**WORK REQUIRED**
Reproduce the stretch of the listing below from its very first line through the line containing "point(365,273)", keeping each line unchanged.

(Extracted records)
§ §

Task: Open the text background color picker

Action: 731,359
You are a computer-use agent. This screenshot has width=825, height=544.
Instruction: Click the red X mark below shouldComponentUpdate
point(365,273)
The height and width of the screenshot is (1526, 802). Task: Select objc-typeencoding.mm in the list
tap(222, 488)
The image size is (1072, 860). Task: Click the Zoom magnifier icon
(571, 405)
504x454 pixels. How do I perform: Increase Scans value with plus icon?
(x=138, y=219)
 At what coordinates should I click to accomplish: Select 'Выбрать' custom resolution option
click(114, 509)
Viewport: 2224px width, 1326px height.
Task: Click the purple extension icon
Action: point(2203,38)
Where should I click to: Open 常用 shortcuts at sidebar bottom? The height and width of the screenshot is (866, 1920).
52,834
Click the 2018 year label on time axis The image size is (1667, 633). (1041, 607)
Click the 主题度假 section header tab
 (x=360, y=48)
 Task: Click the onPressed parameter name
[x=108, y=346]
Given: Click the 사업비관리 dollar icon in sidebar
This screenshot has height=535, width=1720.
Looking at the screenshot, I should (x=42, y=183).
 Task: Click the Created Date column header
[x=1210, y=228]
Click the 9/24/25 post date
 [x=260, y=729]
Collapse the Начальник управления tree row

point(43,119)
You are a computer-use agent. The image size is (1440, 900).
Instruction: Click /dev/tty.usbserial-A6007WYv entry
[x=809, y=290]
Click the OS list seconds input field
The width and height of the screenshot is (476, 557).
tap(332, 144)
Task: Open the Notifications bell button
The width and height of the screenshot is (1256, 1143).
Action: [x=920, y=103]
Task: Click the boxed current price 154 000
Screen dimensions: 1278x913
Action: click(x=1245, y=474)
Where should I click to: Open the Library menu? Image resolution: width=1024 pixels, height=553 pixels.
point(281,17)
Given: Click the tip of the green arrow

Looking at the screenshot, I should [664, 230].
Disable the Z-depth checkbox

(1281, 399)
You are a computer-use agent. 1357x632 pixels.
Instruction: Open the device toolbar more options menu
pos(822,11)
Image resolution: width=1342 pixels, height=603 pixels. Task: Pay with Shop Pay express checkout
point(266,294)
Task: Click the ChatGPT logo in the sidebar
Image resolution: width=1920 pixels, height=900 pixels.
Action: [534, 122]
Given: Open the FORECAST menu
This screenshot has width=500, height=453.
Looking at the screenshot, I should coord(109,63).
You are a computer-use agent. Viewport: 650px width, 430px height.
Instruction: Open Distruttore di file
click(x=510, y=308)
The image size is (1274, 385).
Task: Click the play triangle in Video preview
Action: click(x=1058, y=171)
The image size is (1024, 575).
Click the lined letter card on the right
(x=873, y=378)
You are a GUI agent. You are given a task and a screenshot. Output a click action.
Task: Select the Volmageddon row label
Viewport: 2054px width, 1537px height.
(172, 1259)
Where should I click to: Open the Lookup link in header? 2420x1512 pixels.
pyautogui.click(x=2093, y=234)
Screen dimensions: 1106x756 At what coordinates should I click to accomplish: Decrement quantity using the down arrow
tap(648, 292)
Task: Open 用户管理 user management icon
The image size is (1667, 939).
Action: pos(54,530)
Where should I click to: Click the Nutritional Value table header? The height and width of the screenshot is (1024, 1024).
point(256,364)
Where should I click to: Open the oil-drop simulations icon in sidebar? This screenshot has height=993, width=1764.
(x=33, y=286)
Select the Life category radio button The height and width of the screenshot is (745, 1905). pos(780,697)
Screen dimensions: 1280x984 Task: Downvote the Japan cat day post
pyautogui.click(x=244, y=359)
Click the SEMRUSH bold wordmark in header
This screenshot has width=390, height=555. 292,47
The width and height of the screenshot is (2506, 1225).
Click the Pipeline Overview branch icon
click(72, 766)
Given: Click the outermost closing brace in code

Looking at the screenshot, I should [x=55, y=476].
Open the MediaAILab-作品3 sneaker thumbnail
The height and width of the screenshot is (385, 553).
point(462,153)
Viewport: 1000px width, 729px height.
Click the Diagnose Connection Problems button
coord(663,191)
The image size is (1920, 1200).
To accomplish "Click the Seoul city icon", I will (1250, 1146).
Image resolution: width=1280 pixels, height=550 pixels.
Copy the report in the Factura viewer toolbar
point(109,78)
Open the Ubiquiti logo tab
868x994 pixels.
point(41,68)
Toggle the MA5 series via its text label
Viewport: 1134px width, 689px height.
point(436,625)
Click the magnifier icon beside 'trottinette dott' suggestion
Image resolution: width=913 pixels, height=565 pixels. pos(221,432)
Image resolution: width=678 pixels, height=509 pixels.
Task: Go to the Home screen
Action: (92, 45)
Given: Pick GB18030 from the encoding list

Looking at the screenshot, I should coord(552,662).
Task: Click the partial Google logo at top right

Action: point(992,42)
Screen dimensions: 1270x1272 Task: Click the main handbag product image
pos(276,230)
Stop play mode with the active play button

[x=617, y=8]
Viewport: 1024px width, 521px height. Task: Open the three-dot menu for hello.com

§ §

**SOLUTION TO THIS TASK**
Task: Open the text background color picker

Action: 731,359
You are a computer-use agent. This screenshot has width=825, height=544.
Instruction: Click the red X mark below shouldComponentUpdate
point(365,273)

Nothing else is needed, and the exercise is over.